START Given information

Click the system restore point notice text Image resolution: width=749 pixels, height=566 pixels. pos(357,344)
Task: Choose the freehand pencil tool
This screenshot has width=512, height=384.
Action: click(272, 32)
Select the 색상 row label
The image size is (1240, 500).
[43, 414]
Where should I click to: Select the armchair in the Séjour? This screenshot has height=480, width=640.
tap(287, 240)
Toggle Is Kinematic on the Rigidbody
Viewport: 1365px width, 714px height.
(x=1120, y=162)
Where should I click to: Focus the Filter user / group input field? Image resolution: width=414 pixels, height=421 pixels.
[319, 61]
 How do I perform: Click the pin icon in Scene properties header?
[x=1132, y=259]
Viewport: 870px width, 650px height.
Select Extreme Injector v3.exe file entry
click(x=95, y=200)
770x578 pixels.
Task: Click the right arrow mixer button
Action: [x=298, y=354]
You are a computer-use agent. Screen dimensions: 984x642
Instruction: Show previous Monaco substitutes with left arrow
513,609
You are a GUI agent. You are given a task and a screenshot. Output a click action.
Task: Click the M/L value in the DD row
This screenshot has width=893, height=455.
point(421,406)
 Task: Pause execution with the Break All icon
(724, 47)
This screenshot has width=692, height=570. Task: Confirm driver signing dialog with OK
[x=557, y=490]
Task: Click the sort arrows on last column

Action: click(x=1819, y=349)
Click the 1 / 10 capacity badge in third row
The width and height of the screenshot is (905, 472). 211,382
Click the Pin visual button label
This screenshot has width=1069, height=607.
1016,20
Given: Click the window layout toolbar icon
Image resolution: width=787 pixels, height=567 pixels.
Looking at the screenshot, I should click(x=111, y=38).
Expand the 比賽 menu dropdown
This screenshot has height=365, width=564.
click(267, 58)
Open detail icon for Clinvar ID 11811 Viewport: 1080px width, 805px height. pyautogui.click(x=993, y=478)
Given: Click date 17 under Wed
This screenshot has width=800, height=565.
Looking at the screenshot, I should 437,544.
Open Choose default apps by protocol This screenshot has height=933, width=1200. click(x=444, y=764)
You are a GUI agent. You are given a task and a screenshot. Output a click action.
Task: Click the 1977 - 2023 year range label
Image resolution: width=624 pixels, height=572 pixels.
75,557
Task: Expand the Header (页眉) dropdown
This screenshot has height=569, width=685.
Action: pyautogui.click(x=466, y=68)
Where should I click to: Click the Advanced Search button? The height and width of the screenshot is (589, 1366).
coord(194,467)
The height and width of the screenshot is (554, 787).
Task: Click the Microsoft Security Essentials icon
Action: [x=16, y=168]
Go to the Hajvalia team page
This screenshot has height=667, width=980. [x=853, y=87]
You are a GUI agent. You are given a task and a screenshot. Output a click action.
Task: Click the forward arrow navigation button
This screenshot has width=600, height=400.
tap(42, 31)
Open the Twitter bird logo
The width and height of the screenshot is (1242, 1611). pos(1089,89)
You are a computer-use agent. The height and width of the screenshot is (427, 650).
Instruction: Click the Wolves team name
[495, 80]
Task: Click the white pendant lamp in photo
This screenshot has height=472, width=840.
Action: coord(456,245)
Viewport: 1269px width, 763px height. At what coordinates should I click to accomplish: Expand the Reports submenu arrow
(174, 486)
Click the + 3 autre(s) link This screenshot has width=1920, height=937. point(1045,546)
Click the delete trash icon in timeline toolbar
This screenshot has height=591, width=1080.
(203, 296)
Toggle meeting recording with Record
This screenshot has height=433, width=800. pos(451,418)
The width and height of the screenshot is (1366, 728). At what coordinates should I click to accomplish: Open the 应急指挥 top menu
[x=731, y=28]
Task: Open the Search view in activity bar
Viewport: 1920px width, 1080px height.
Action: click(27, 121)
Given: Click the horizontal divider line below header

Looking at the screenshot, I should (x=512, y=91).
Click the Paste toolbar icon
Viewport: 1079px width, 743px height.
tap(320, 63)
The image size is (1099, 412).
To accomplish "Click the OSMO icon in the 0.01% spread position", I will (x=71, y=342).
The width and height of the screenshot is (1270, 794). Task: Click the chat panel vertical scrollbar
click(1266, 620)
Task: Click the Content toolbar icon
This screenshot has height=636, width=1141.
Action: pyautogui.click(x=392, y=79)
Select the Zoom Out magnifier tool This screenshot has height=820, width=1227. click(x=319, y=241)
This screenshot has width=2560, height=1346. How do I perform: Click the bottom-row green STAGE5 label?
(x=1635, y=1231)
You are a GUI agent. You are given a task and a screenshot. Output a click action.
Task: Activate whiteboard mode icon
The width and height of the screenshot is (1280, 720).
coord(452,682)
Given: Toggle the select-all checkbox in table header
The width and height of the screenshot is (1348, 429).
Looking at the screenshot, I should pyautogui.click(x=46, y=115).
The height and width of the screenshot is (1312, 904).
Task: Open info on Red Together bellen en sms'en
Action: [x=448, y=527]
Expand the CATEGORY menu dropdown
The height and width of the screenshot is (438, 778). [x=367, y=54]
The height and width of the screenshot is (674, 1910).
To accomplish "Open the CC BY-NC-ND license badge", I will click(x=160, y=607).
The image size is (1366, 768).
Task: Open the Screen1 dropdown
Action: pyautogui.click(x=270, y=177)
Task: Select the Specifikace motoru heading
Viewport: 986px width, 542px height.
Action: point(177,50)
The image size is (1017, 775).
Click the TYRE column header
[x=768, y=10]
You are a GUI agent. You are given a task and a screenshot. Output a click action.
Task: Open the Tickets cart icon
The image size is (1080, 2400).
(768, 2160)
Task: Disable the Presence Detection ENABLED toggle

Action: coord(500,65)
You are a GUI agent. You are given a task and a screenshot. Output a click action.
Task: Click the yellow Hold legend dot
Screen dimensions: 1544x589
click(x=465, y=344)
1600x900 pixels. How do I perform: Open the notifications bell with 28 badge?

END Given information

Reproduce only the lines running from the one with "The image size is (1080, 2400)." through the final line of the listing above, both ends included.

The image size is (1080, 2400).
(768, 2160)
Task: Disable the Presence Detection ENABLED toggle

Action: coord(500,65)
You are a GUI agent. You are given a task and a screenshot. Output a click action.
Task: Click the yellow Hold legend dot
Screen dimensions: 1544x589
click(x=465, y=344)
1600x900 pixels. How do I perform: Open the notifications bell with 28 badge?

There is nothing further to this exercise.